Most of you don’t know that I have a “man crush” on Bruce Springsteen and know the lyrics to nearly all of his songs. I also often claim that because of Music 101 I know all the words to Beethoven’s 5th and 9th symphonies (the latter actually has German words that I don’t understand), Mussorgsky’s “Pictures from an Exhibition” and Vivaldi’s “Four Seasons”. But there is one symphony that I was introduced to in that college class that is particularly memorable and pertinent to our brains. It is one that we should play more often in our lives as teachers, students, and parents. It is titled 4’33’’ and is delivered in three movements and was composed in 1952 by John Cage. Take a listen.
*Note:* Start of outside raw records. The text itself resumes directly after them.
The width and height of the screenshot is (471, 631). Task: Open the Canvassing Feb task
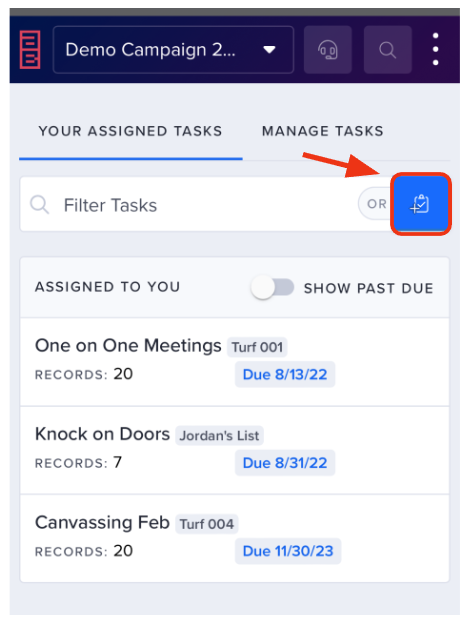(235, 538)
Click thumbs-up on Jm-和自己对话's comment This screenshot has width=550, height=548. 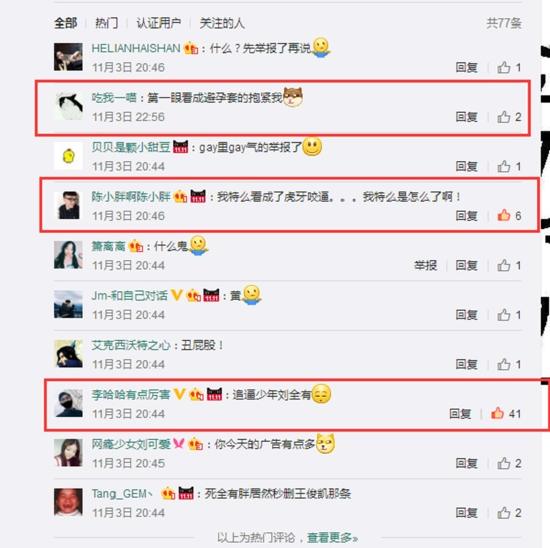tap(504, 315)
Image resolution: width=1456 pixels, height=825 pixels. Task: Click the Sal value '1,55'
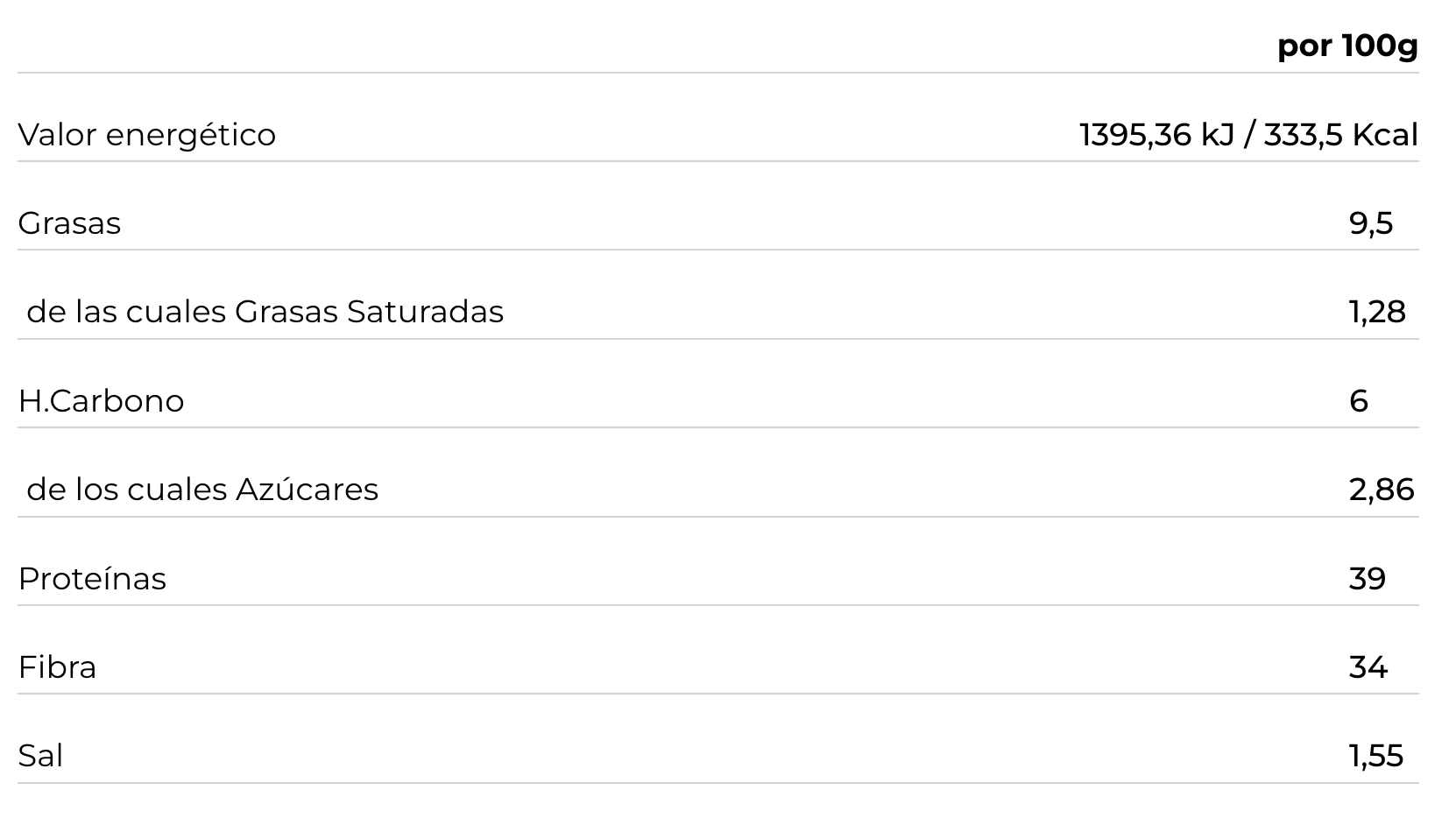point(1375,756)
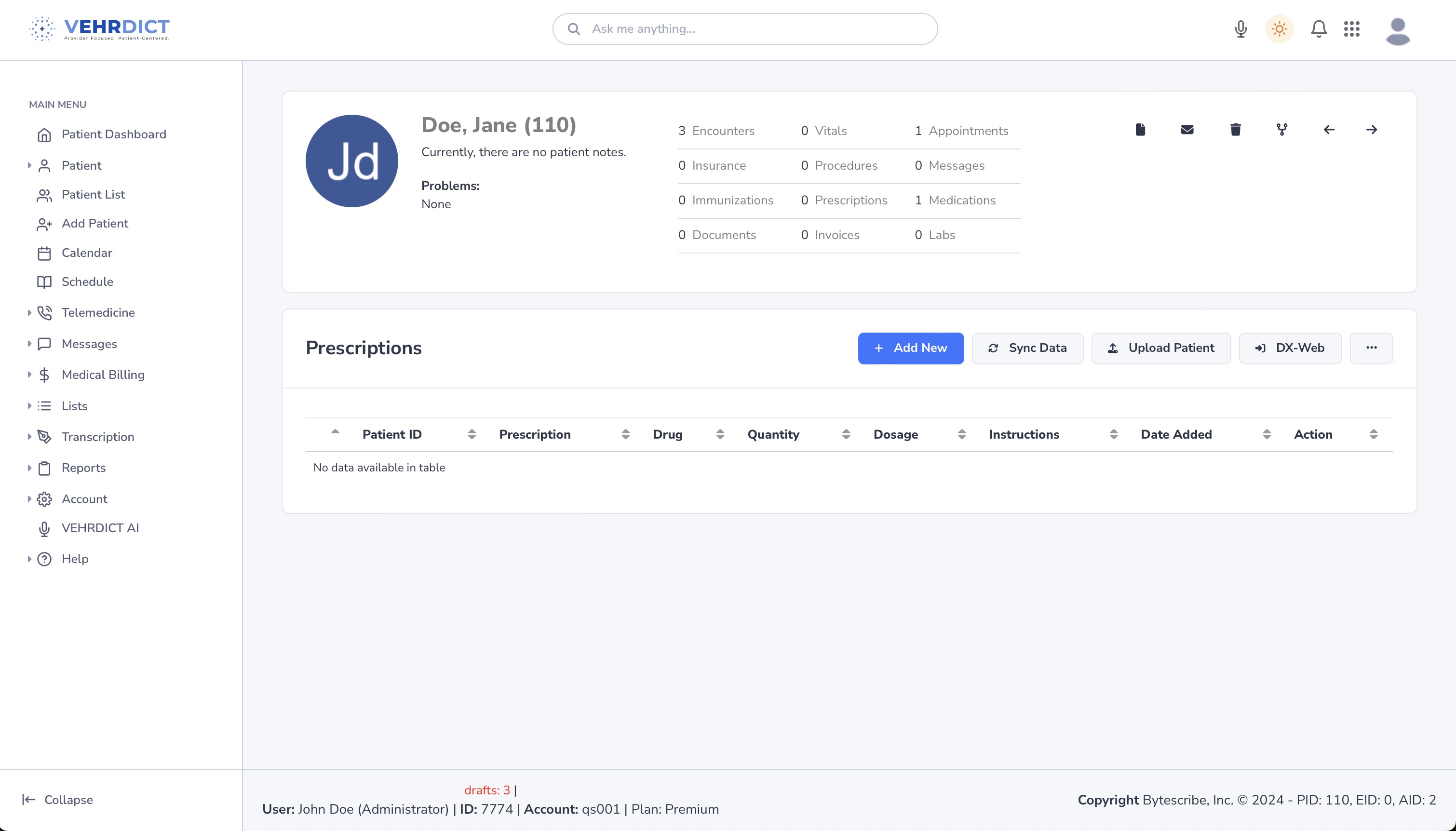
Task: Click the trash delete patient icon
Action: coord(1235,130)
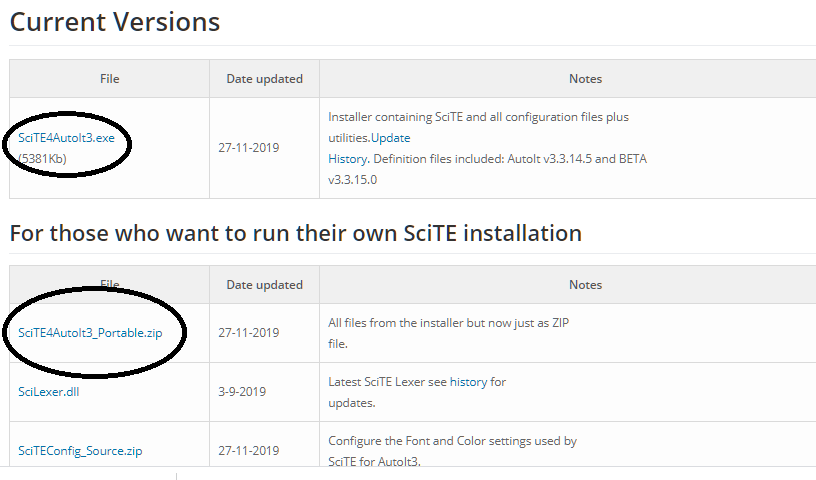This screenshot has height=480, width=816.
Task: Click Date updated header in first table
Action: tap(264, 79)
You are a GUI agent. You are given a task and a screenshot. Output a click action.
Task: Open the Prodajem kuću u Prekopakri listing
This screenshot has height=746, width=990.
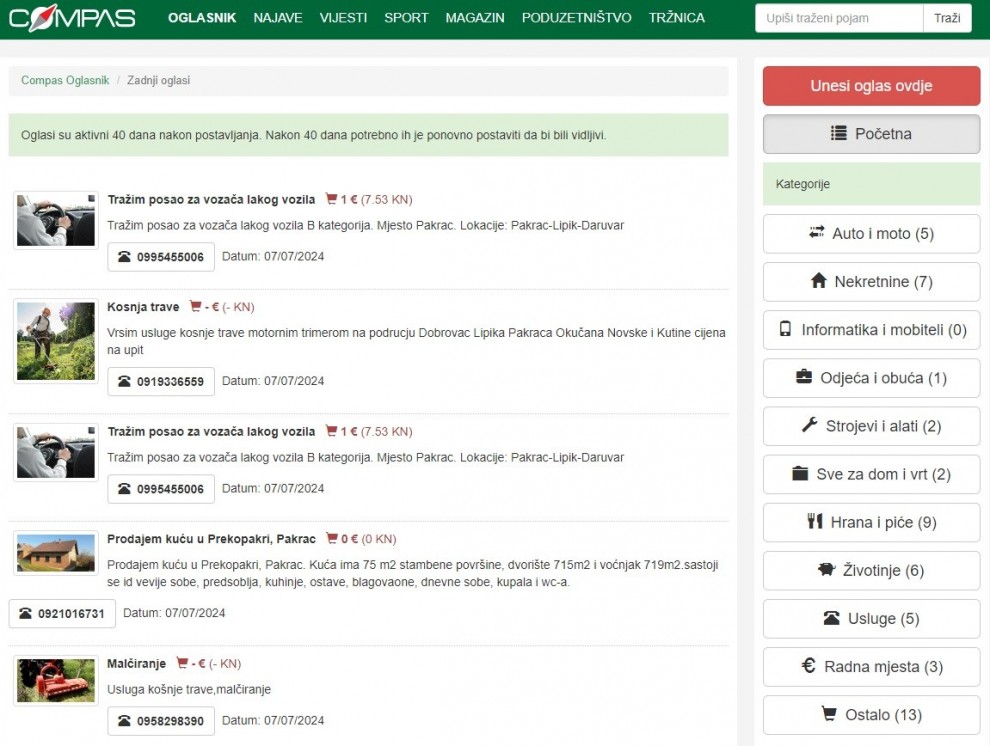(x=211, y=539)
Our brain never stops working, even in our sleep. But it needs time to catch up, to think and ponder. But hardly do we, teachers, students or life, give it such “catch up” time. Have you ever wondered how much information a student’s brain receives each day, whether in class, at lunch, on the playing fields, or via social media. Our brains are constantly receiving, filtering, and pruning away information, making choices. We don’t need the next Taylor Swift or Bruce Springsteen song to calm our brains, we need 4’33’’ each day, a silent symphony, from which new ideas can emerge, opportunities can be evaluated, or momentary peace can be sought. Our brains deserve this and research shows that such a symphony is good for us. Moreover, this is a great time of year to make 4’33” a consistent part of your pedagogical practice. Let’s give students time to reflect on what they have learned this year, to assess the goals they established for themselves and their current progress, and what their current learning strengths or weaknesses might be. Or better yet, let’s build silence into our instructional practice. After initially freaking out most students, they will probably come to appreciate and welcome each of the symphonies movements.
Therefore, my challenge for each of us is to make 4’33’’ seconds more a part of how we teach, learn, and live each day. Recalling the words are easy, the melody is catchy, and it is one symphony that all of us can actually play on any instrument of our choosing, even my personal favorite, the air guitar.
Thank for reading and hopefully remembering!